Instructions to follow:
Begin at the line with "1512x785 pixels. At" and return each line through the final one of the listing below, exactly as written.

Provided data:
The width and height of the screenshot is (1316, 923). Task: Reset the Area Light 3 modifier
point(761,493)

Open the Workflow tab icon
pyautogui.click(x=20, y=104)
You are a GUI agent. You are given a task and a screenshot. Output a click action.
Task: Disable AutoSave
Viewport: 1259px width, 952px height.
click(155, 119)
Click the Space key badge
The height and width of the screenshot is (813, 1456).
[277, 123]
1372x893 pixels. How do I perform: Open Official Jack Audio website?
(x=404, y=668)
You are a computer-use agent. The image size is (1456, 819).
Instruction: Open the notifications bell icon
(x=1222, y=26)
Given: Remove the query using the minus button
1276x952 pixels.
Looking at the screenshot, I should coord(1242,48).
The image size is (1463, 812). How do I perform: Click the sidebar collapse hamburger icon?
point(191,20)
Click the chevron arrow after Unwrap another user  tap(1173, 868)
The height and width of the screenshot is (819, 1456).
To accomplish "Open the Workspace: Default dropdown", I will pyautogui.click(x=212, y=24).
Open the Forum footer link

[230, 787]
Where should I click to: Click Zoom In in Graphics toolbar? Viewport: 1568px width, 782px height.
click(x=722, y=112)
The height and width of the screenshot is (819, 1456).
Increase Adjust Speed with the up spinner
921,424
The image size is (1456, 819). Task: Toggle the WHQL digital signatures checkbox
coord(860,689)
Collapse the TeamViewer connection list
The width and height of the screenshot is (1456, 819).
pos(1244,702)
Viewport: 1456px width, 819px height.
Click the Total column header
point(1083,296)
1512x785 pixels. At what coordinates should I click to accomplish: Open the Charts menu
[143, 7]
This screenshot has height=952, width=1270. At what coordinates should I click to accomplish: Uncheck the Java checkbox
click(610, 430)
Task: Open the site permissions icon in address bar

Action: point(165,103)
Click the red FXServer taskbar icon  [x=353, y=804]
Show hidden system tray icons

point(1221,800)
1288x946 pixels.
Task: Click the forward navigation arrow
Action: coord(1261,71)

Your solution:
1512x785 pixels. At what coordinates should I click to accomplish: Open the Charts menu
[143, 7]
This screenshot has height=952, width=1270. At what coordinates should I click to accomplish: Uncheck the Java checkbox
click(610, 430)
Task: Open the site permissions icon in address bar

Action: point(165,103)
Click the red FXServer taskbar icon  [x=353, y=804]
Show hidden system tray icons

point(1221,800)
1288x946 pixels.
Task: Click the forward navigation arrow
Action: coord(1261,71)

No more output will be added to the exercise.